Alright so let's dive in and talk about perhaps one of the first social innovation projects that you worked on. We call this the personal cooling vest or the personal cooling jacket. I'd love for you to tell our listeners: how did the idea of the personal cooling vest actually come about and how did you decide where you were going to start?
Tell us about the personal cooling vest.
[00:17:16] Rohith BL: So, this idea of a personal cooling vest or jacket got triggered by the CEO himself. During the conversation, he actually questioned the team and later it came to us that we are one of the world leaders in providing cooling solutions to the people who actually occupy the buildings. What about for those vulnerable population who are involved in constructing these buildings because they go through a lot of hardship, right? We took up this challenge, and started the primary research in India because we are deciding in India. India has this kind of vulnerable population. We quickly figured out that, it is indeed a very big challenge for those people who work in harsh environmental conditions. Our research showed that, there's a city in western part of India called Ahmedabad …already has a heat wave mitigation plan in place because they experienced one of the devastating heat waves during 2009. The local municipal corporations and NGOs all came together and came up with a heat wave mitigation plan.
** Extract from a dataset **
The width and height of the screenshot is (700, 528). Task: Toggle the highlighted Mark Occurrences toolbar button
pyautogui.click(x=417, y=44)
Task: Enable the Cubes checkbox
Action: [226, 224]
We thought, okay, this is the right city for us to spend time and understand how exactly these construction workers face problems, especially during heat waves. Once we understood that, we actually traveled to our Ambar, and we spent quite a bit of time there with important stakeholders, municipal corporation, NGOs, disaster mitigation departments from the government of India, and most importantly, the construction workers. So this is how it all got initiated.
Take us through a day in the life of one of these construction workers
[00:19:09] Dominique: So, for our listeners can you take us through a day in the life of a construction worker in Amed Deba?
[00:19:18] Rohith BL: As part of our primary research, once we zero down on a city in Ahmedabad, we spend a lot of time with various construction workers. I'd like to talk about one particular person, Ajay, who is a construction worker. And in the case of Ajay, he's the sole breadwinner for a family of four. So, every day his work is essential for him. His work typically starts about, eight in the morning. So, he has to wake up very early and he continuously goes and ends at around six or seven in the evening. So, he typically earns a very little amount, about $5 a day. You won't believe that during the summer he experiences a working environment of 46 to 48°C, even sometimes more than that.
Even for me, being from a southern part of India, I never experienced that kind of temperature. It was a very, very challenging experience for me.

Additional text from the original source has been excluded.